What is being asked: Whenever a line below holds the word "Click", copy that line.

Supplied data: Begin

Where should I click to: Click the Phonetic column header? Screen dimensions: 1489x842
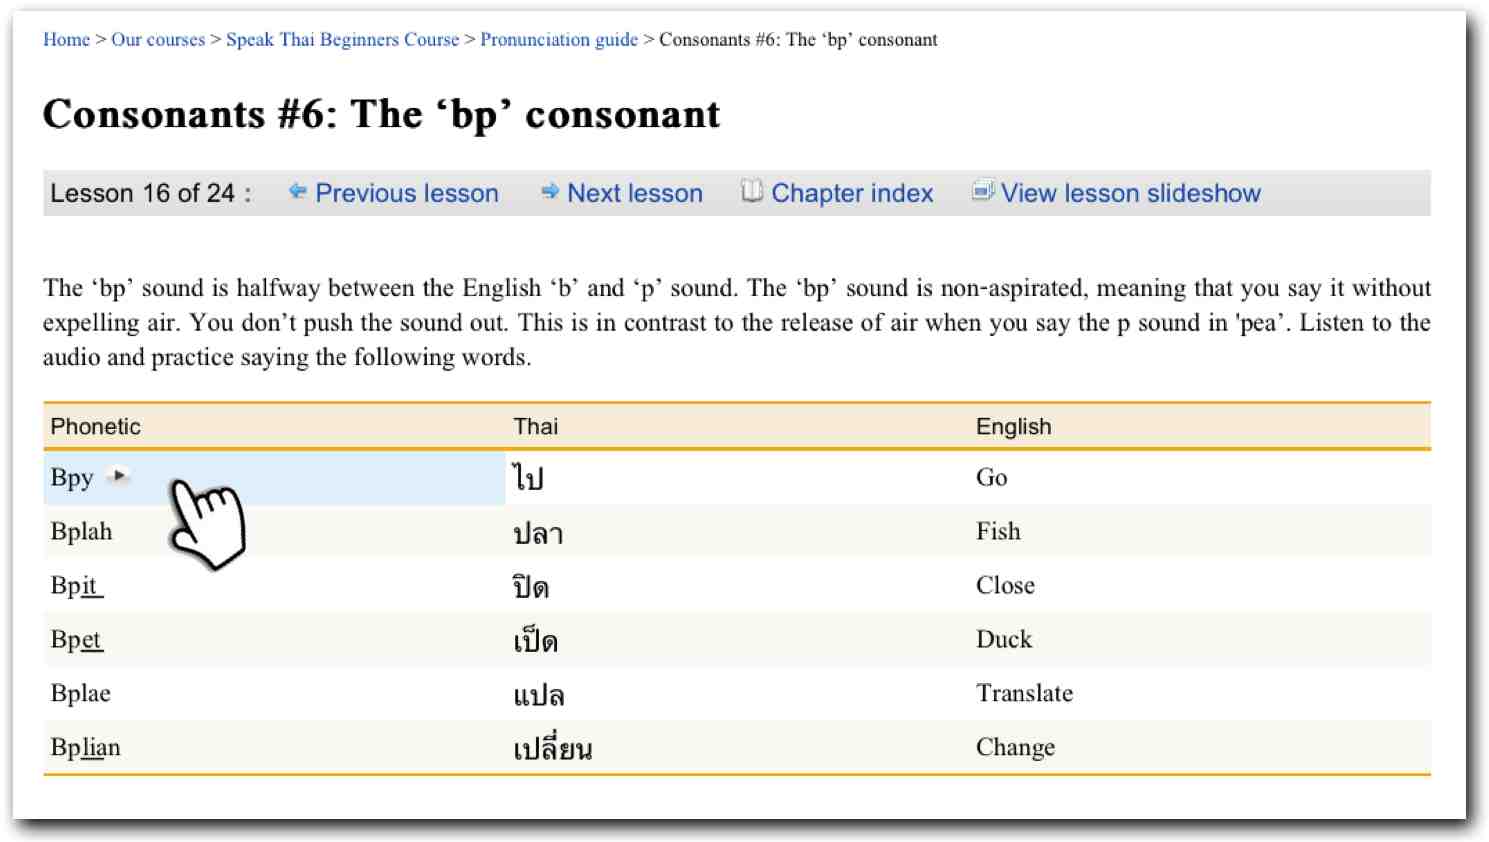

Supplied data: End
Supplied data: Begin

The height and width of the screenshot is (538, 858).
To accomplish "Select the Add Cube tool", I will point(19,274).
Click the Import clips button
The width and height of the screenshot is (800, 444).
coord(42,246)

Supplied data: End

Answer to this task:
Where should I click to: Click the Phonetic column header? Screen dimensions: 1489x842
Click the Import clips button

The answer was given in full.